Проза Лидии Гинзбург
Шрифт:
При анализе собственного пути Гинзбург ищет в историческом опыте своего поколения типичные элементы. Поиски ею баланса между «неповторимо личным» и «исторически закономерным» я наиболее детально рассматриваю при анализе ее текстов о любви; тема любви ставила перед Гинзбург специфический набор трудноосуществимых задач не только в литературе, но и в частной жизни. В кругу ближайших друзей Гинзбург самоидентифицировалась как лесбиянка во времена, когда в русской/советской литературе и обществе однополое желание табуировалось (да и сегодня все еще табуируется); это формировало опыт своей инаковости, причем Гинзбург упорно уклонялась от идеализации или какой-либо репрезентации этого опыта. Однако при внимательном исследовании обнаруживается, что об однополой любви в текстах Гинзбург говорится конкретно, хоть и обиняками. Гинзбург выражает свой частный опыт лесбиянки, «вписывая» свою субъектную позицию в грамматические формы третьего лица мужского рода единственного числа и тем самым сочиняя гипотетические драмы о гетеросексуальном, как кажется на первый взгляд, желании. Ее решение применить к описанию любви традиционный подход создает необычные эффекты – например, подогревает ее критическое отношение к «нормальным» женщинам (тем, которые, если употреблять ее старомодную терминологию, не относятся к числу «инвертированных»). Но фикционализация гендера и сексуальности противоречит этическому договору между Гинзбург и миром (договору, по условиям которого слова отражают и обязаны отражать действительность, причем добываются они ценой жизненного опыта и страданий) [21] .
21
Например,
Вопрос о смешении художественного вымысла с автобиографией занимает основное место и в главе моей книги о «Записках блокадного человека» – самом популярном из произведений Гинзбург в мире (оно издано в переводах на английский, немецкий, шведский, французский и нидерландский языки). Блокада Ленинграда была для ее жертв катастрофическим опытом, но, по иронии судьбы, вселила во многих людей, включая Гинзбург, позитивное ощущение деятельной сопричастности к грандиозному поворотному моменту истории в период, когда Советский Союз шел с боями к победе над нацизмом. Для Гинзбург и других блокада стала персональным экзаменом на предмет того, возможно ли «выжить и прожить, не потеряв образа человеческого» [22] . Гинзбург помещает в центр «Записок блокадного человека» героя мужского пола, которого именует «Эн»; согласно ее замыслу, это типичный представитель ленинградской интеллигенции. Казалось бы, тем самым Гинзбург делает шаг в направлении художественной литературы, но это часть ее попыток репрезентировать максимально широкий исторический опыт.
22
Гинзбург 2002. С. 198; из эссе 1958 года «Торжество заката» (цитировалось выше).
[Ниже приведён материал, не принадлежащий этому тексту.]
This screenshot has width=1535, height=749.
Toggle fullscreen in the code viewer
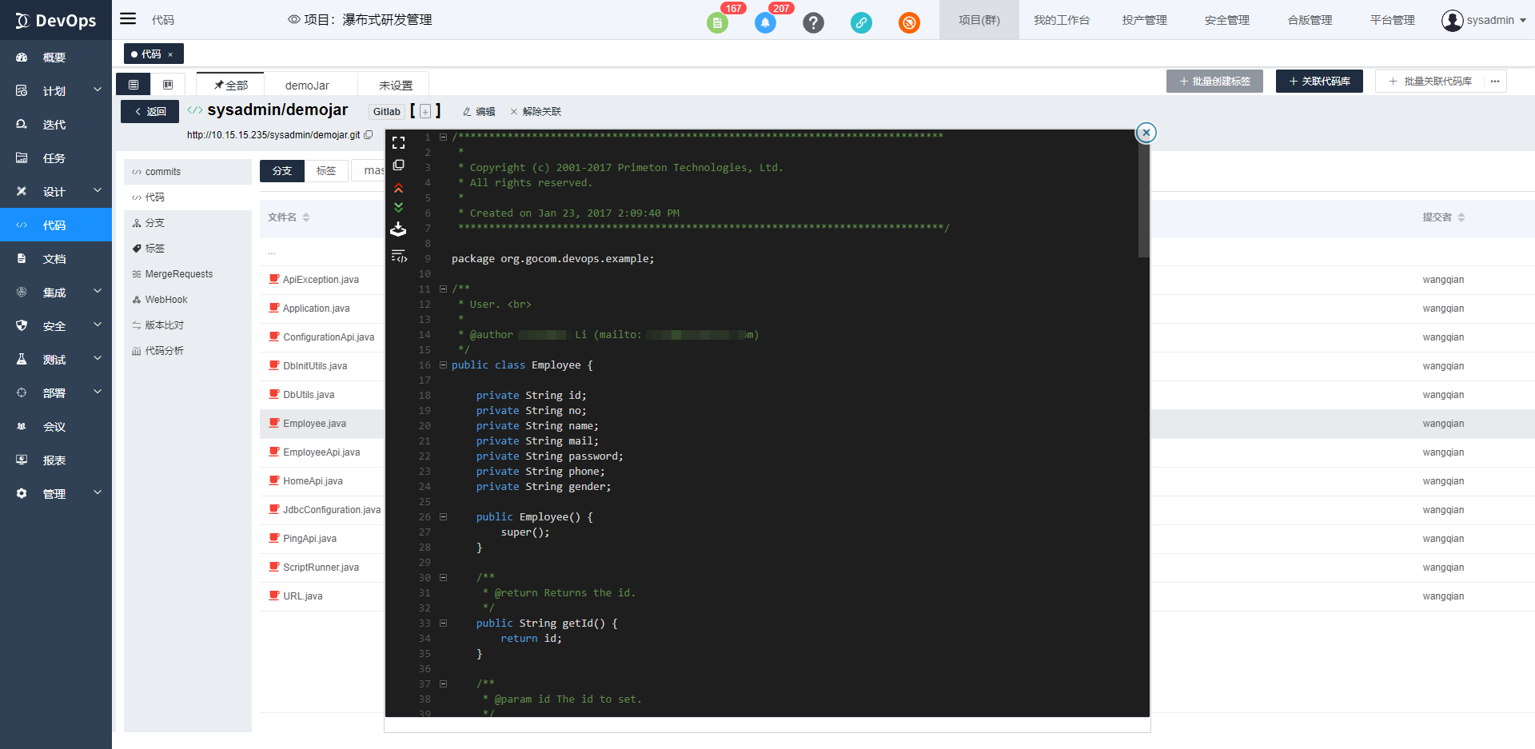click(x=398, y=143)
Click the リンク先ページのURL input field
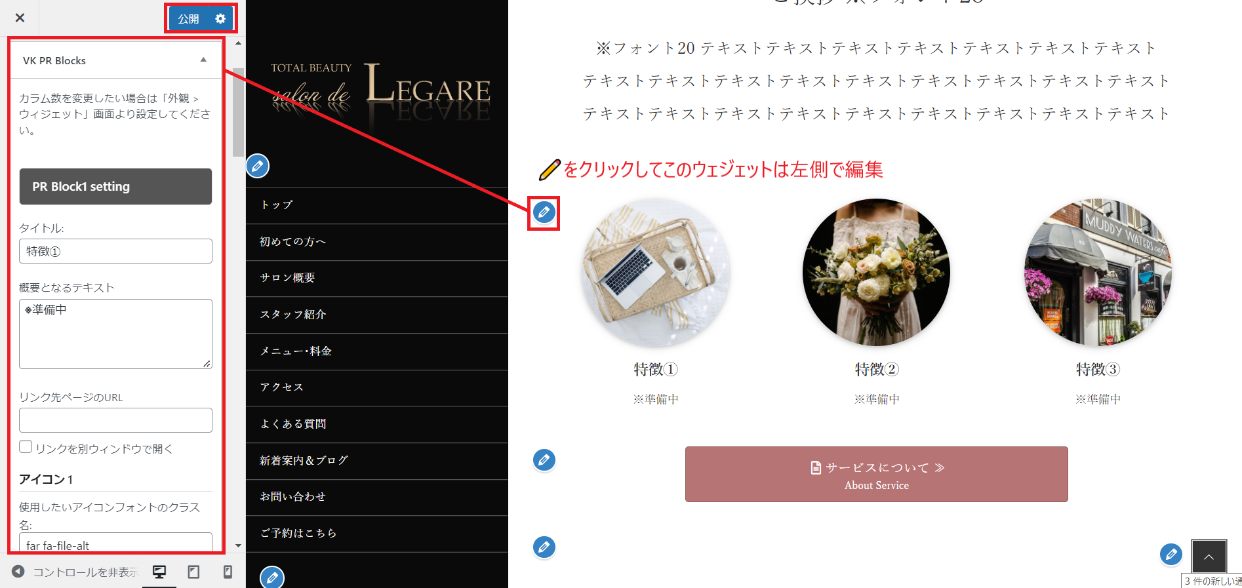1242x588 pixels. point(115,420)
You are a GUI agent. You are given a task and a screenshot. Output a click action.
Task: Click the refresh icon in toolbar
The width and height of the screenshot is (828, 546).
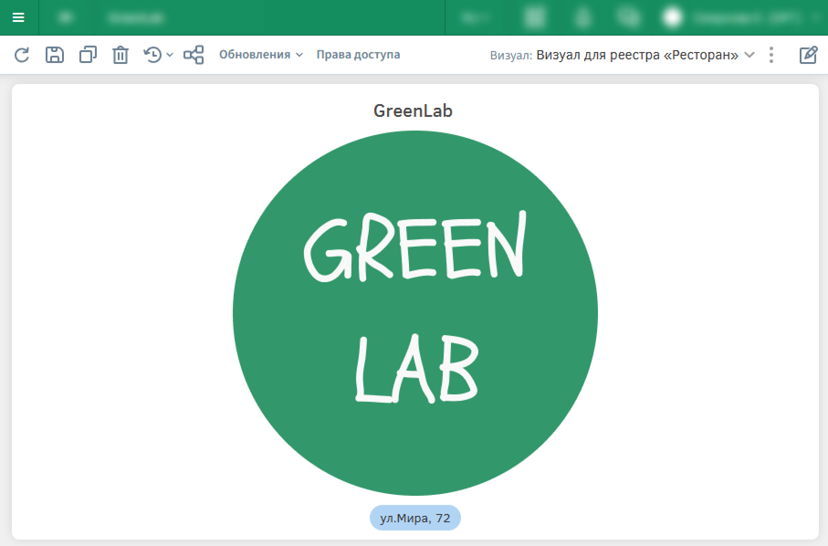pyautogui.click(x=22, y=55)
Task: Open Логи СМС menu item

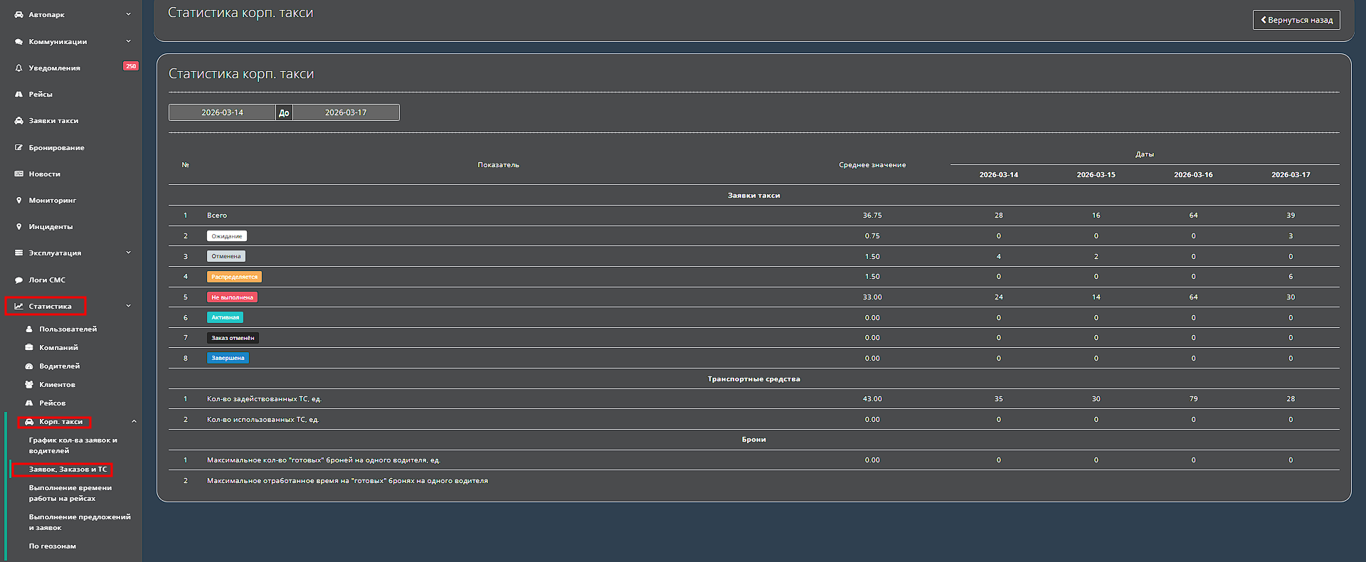Action: click(x=47, y=280)
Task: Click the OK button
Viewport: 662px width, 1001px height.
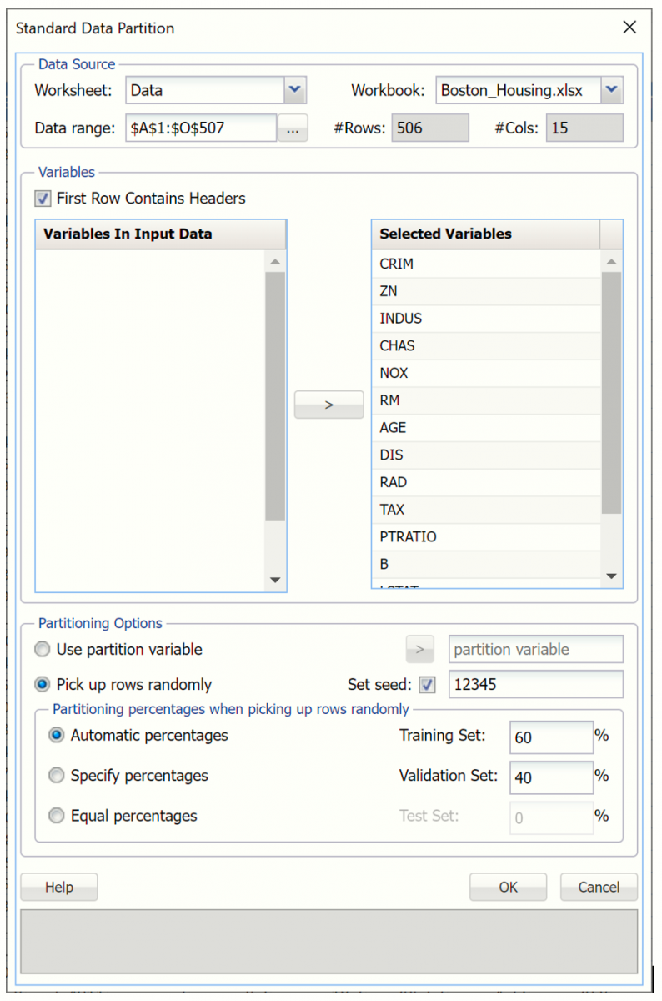Action: pyautogui.click(x=508, y=888)
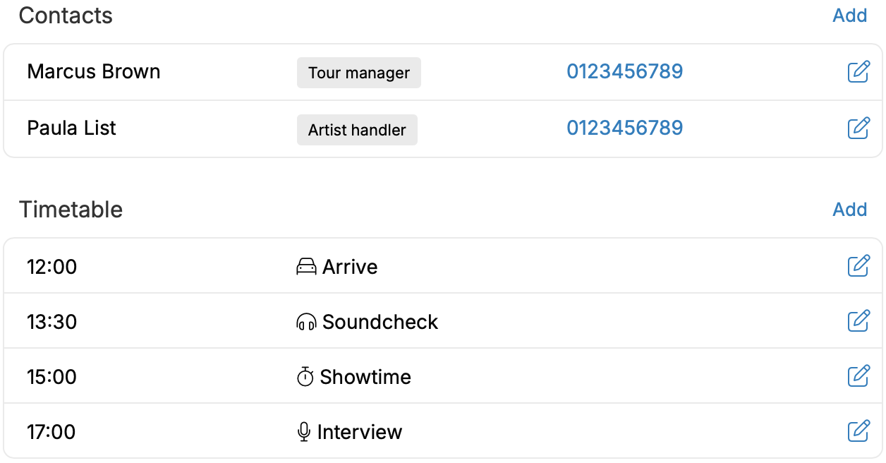Click the headphones icon beside Soundcheck
Screen dimensions: 886x463
tap(306, 323)
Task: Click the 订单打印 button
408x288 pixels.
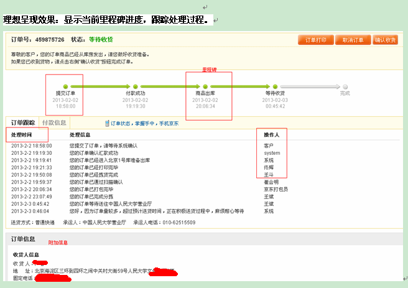Action: [x=315, y=40]
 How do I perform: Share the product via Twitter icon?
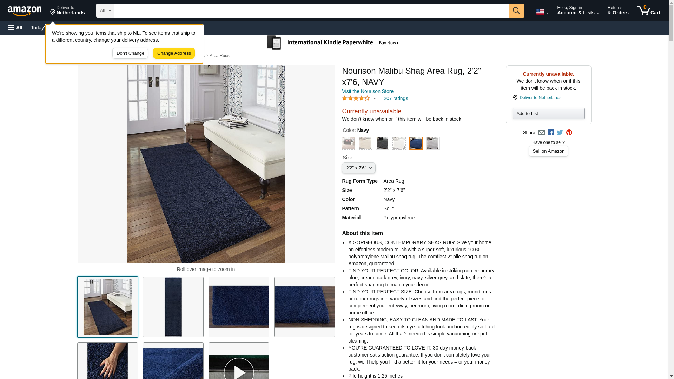coord(560,133)
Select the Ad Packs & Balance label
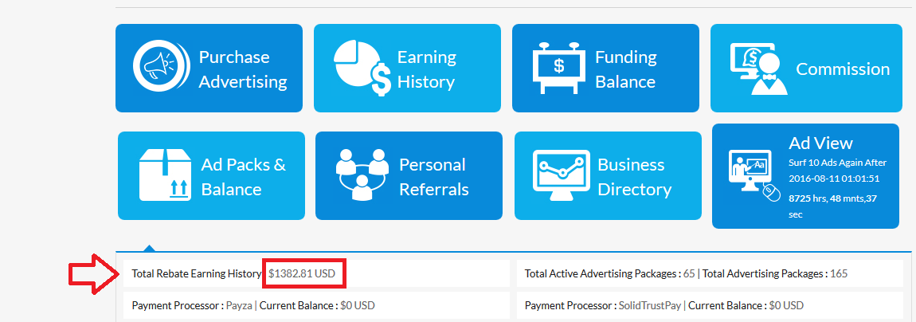The width and height of the screenshot is (916, 322). 243,177
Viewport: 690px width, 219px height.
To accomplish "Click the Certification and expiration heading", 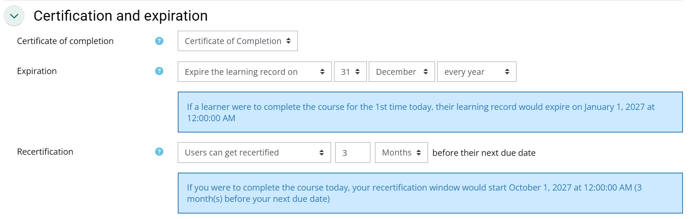I will 120,16.
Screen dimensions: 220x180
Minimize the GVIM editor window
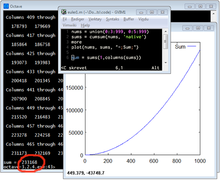coord(141,12)
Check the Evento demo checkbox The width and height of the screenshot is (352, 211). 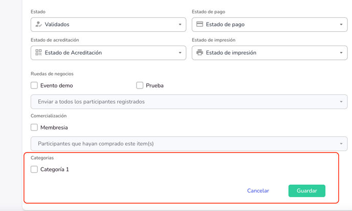pyautogui.click(x=34, y=86)
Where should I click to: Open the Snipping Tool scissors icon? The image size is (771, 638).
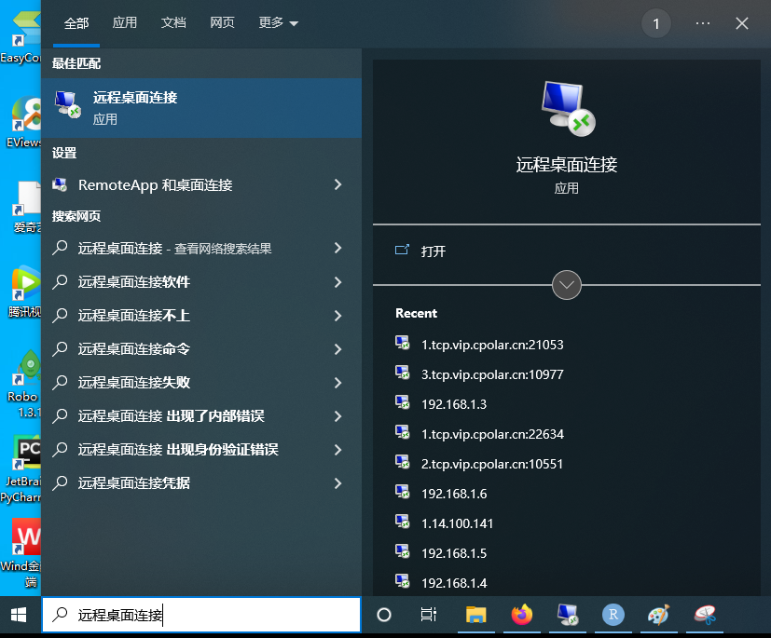pyautogui.click(x=704, y=615)

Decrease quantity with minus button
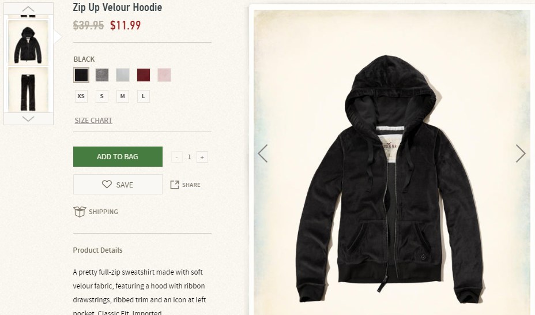tap(176, 157)
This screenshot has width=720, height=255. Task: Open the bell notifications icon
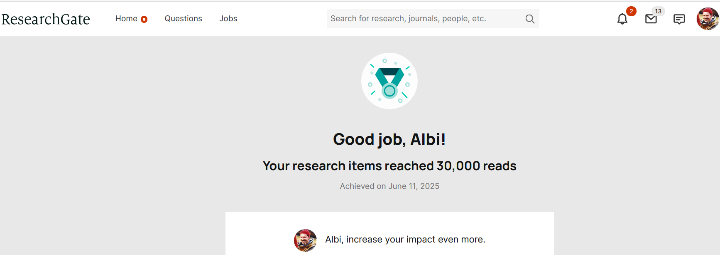[622, 19]
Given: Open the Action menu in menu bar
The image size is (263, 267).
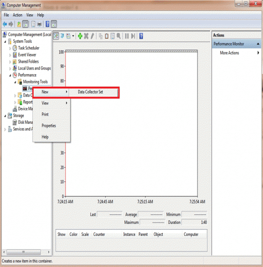Looking at the screenshot, I should [x=17, y=15].
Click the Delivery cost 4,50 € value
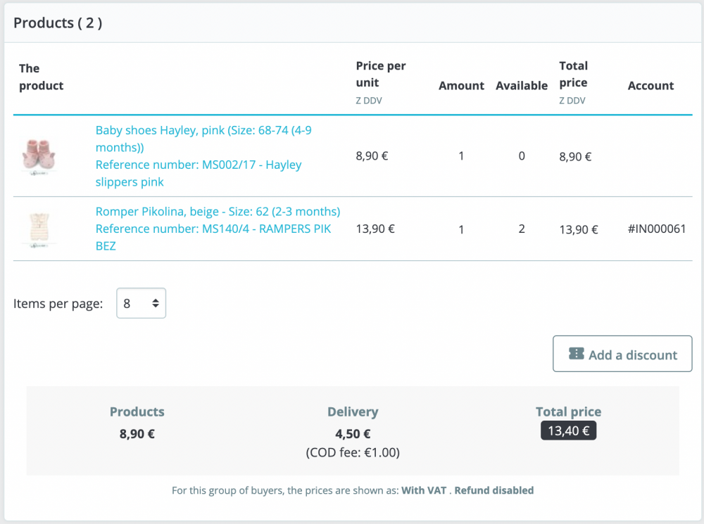Viewport: 704px width, 524px height. pyautogui.click(x=353, y=434)
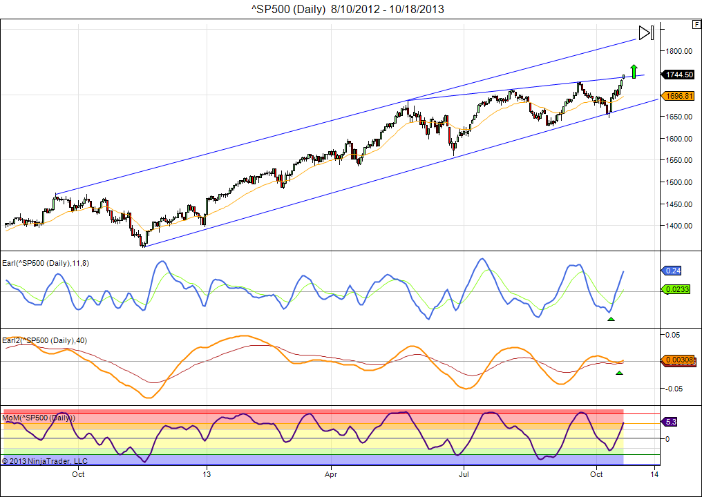Click the scroll-to-latest-bar arrow icon
The image size is (702, 497).
click(646, 32)
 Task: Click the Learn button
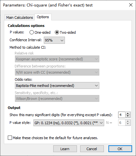tap(65, 149)
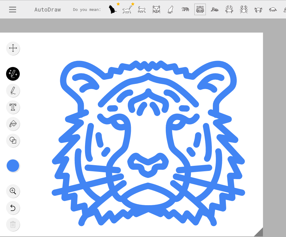This screenshot has width=286, height=237.
Task: Undo the last action
Action: [x=13, y=208]
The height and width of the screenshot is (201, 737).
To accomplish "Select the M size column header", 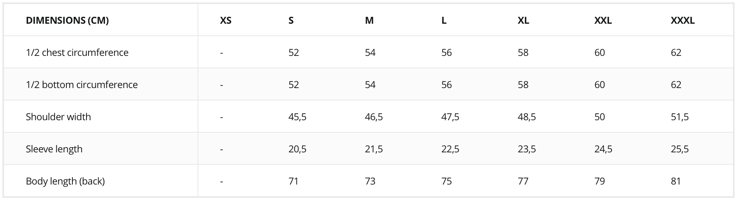I will point(369,20).
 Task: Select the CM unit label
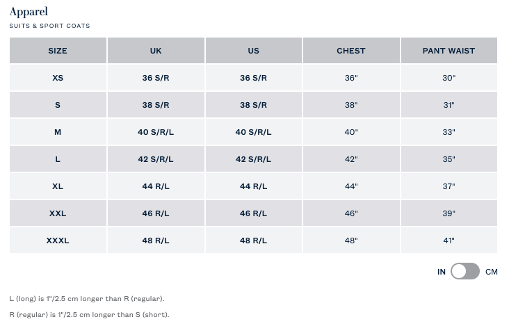click(491, 272)
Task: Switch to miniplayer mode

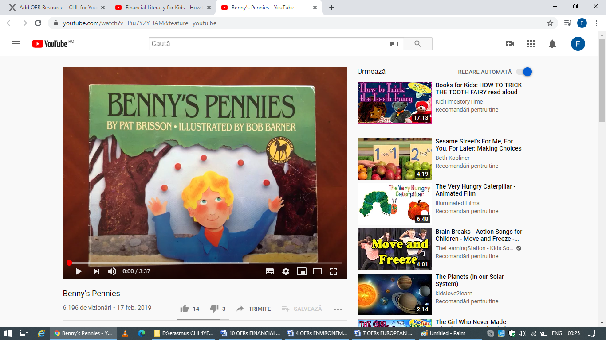Action: point(302,271)
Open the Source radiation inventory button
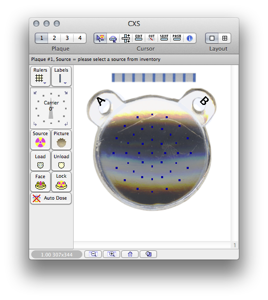The image size is (268, 300). (x=40, y=140)
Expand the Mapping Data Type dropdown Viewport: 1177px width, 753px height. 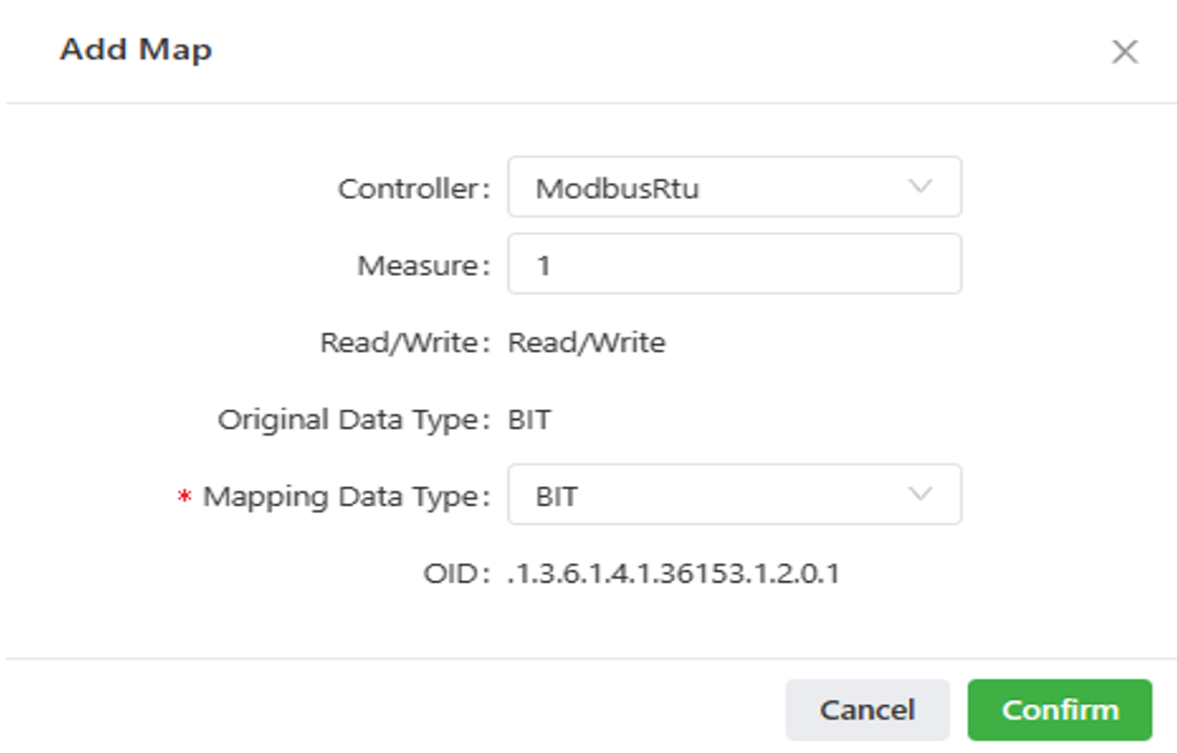(733, 495)
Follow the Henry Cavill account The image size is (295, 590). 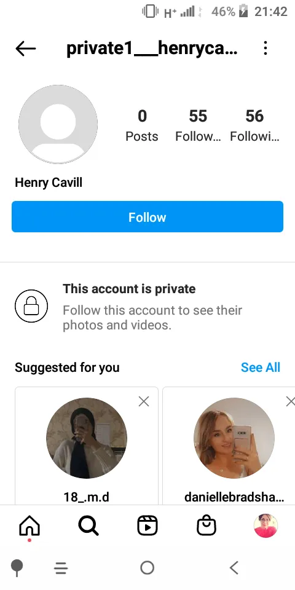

Однако по неопубликованным рукописям видно, что Гинзбург ориентирует свое произведение в сторону беллетристики еще и для того, чтобы скрыть самые сильные и трагические из своих блокадных переживаний, связанные со смертью матери от голода. Этот роковой эпизод она описывает в квазификциональной форме в «Рассказе о жалости и о жестокости» [23] . В рассказе обнажается чувство вины, с котором герой вспоминает тягостные последние недели жизни своей тетки и ее смерть. В «Записках блокадного человека» Гинзбург намекает на эти переживания завуалированно и крайне скупо, вместе с тем гораздо детальнее, чем в «Рассказе…», воссоздавая реалии блокадного существования (реалии эти, возможно, помогают объяснить причины небезупречного поведения героя в «Рассказе о жалости и о жестокости»). То есть в разных повествованиях Гинзбург делала свою работу, выступая в качестве историка-прозаика, объясняющего связи между «фактами». Создавая «Записки блокадного человека», Гинзбург следовала модели, уже хорошо известной ей по исследованиям жизни и творчества Герцена – писателя, который претворил мучительные эпизоды своей частной жизни (трагическую судьбу родных, свои неудачи, чувство вины и угрызения совести) во всеобъемлющие мемуары об истории своей эпохи.
23
«Рассказ о жалости и о жестокости», остававшийся неизвестным, пока я не обнаружила его в архиве, был опубликован в книге 2011 года «Проходящие характеры», составленной Андреем Зориным и мной.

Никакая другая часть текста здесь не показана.